● **WHAT YOU ARE ASKED TO DO**
Within these entries, which lines include the string "will"? Copy each one.

:: DATA FOR THIS TASK

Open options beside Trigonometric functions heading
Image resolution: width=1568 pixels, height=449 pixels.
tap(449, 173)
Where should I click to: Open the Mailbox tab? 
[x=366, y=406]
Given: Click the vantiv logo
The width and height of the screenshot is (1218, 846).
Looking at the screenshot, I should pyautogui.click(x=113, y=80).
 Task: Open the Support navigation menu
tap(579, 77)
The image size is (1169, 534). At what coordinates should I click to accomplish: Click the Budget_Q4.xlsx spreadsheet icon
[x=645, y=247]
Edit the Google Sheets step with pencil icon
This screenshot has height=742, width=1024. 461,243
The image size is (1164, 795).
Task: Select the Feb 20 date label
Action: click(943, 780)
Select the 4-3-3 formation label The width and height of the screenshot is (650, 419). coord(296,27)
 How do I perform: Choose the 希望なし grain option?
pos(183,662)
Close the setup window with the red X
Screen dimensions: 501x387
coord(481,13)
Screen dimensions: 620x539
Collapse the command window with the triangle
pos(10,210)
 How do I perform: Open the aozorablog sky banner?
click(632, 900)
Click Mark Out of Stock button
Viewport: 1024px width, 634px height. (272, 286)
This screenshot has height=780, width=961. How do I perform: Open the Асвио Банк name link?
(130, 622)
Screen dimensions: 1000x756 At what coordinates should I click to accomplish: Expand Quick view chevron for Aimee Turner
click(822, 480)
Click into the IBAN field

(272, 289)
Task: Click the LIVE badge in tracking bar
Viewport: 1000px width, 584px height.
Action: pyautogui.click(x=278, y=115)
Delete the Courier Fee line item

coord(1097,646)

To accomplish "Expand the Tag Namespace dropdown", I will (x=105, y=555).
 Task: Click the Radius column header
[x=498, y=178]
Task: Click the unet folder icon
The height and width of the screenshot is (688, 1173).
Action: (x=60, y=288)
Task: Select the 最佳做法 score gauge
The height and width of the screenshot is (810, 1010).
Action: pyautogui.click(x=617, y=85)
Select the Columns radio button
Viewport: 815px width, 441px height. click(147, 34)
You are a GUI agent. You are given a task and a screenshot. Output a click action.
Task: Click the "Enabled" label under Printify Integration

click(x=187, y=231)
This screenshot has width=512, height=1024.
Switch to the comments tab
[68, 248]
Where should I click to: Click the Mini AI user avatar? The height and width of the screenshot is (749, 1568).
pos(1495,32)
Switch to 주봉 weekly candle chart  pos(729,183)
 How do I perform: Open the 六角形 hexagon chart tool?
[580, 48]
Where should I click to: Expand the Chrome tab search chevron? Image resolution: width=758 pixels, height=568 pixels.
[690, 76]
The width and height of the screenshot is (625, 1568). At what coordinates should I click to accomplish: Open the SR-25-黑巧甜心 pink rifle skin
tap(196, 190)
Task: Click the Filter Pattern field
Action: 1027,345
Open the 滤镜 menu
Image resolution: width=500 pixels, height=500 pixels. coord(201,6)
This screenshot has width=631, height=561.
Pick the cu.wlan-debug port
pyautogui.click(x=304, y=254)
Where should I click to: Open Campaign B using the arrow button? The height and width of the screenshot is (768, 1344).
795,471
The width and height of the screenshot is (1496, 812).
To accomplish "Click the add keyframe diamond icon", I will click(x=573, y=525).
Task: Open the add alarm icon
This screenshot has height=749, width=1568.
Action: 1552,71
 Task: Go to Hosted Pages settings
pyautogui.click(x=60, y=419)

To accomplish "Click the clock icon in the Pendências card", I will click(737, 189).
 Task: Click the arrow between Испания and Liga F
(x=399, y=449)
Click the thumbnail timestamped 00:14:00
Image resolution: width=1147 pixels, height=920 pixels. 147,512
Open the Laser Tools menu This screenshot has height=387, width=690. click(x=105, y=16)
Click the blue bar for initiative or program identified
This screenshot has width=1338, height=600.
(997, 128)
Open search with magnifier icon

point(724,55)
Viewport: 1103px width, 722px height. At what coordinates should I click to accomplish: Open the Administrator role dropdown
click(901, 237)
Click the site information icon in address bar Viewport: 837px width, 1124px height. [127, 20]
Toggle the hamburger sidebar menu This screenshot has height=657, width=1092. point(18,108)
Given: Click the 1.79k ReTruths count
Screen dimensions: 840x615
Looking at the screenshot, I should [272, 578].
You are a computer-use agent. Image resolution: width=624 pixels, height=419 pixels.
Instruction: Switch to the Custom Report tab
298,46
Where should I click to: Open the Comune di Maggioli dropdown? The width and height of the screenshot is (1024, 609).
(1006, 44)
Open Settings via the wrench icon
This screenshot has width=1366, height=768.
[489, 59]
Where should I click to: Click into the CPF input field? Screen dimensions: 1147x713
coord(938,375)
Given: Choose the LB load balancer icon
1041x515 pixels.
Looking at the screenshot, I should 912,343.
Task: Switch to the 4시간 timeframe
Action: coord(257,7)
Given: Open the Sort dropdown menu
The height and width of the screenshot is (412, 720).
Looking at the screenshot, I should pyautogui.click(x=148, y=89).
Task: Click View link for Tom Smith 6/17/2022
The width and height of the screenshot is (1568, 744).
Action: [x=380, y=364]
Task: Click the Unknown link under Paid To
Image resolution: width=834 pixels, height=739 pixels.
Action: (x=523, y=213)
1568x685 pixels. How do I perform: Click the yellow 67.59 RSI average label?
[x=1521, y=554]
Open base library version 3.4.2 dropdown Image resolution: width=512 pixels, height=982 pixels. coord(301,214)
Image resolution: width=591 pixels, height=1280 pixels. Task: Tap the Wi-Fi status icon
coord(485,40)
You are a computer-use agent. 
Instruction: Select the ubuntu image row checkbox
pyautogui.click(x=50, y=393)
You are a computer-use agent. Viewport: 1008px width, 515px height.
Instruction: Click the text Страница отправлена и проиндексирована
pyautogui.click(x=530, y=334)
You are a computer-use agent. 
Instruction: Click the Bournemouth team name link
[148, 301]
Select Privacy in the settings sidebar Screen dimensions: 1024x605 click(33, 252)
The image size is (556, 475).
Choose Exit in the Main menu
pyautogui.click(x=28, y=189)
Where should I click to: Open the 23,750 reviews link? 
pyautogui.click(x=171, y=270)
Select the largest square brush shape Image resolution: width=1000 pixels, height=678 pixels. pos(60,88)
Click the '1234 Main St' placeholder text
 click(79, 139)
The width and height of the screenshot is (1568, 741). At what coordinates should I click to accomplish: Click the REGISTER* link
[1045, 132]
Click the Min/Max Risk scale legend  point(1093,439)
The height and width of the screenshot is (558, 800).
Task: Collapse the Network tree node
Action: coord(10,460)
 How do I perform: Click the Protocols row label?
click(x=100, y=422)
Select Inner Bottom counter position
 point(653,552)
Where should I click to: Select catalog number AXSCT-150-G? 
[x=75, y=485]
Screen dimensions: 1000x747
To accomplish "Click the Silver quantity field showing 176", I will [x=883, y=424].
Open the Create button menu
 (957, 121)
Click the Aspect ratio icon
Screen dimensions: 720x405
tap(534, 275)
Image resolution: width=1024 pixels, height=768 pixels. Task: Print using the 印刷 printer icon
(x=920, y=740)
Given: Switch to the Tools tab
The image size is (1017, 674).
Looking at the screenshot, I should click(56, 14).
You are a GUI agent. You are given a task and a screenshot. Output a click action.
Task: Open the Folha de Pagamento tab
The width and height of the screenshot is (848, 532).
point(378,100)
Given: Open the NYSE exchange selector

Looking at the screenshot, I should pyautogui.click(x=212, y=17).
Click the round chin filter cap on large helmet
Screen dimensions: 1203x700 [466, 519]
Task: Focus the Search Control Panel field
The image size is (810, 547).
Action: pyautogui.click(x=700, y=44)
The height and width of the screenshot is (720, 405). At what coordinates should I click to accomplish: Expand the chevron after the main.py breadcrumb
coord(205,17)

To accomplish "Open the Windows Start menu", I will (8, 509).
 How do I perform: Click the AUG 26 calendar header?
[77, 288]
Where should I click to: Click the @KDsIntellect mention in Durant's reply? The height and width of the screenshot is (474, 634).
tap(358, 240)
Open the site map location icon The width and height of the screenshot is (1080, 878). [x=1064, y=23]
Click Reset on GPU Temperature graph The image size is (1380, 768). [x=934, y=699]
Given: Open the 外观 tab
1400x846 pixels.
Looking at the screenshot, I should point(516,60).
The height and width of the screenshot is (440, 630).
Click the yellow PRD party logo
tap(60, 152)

::::

● **RESULT OF THE TASK**
To accomplish "Expand the Tag Namespace dropdown", I will (x=105, y=555).
To accomplish "Click the add keyframe diamond icon", I will click(x=573, y=525).
To accomplish "Click the clock icon in the Pendências card", I will click(737, 189).
To accomplish "Click the Silver quantity field showing 176", I will [x=883, y=424].
To accomplish "Open the Windows Start menu", I will (8, 509).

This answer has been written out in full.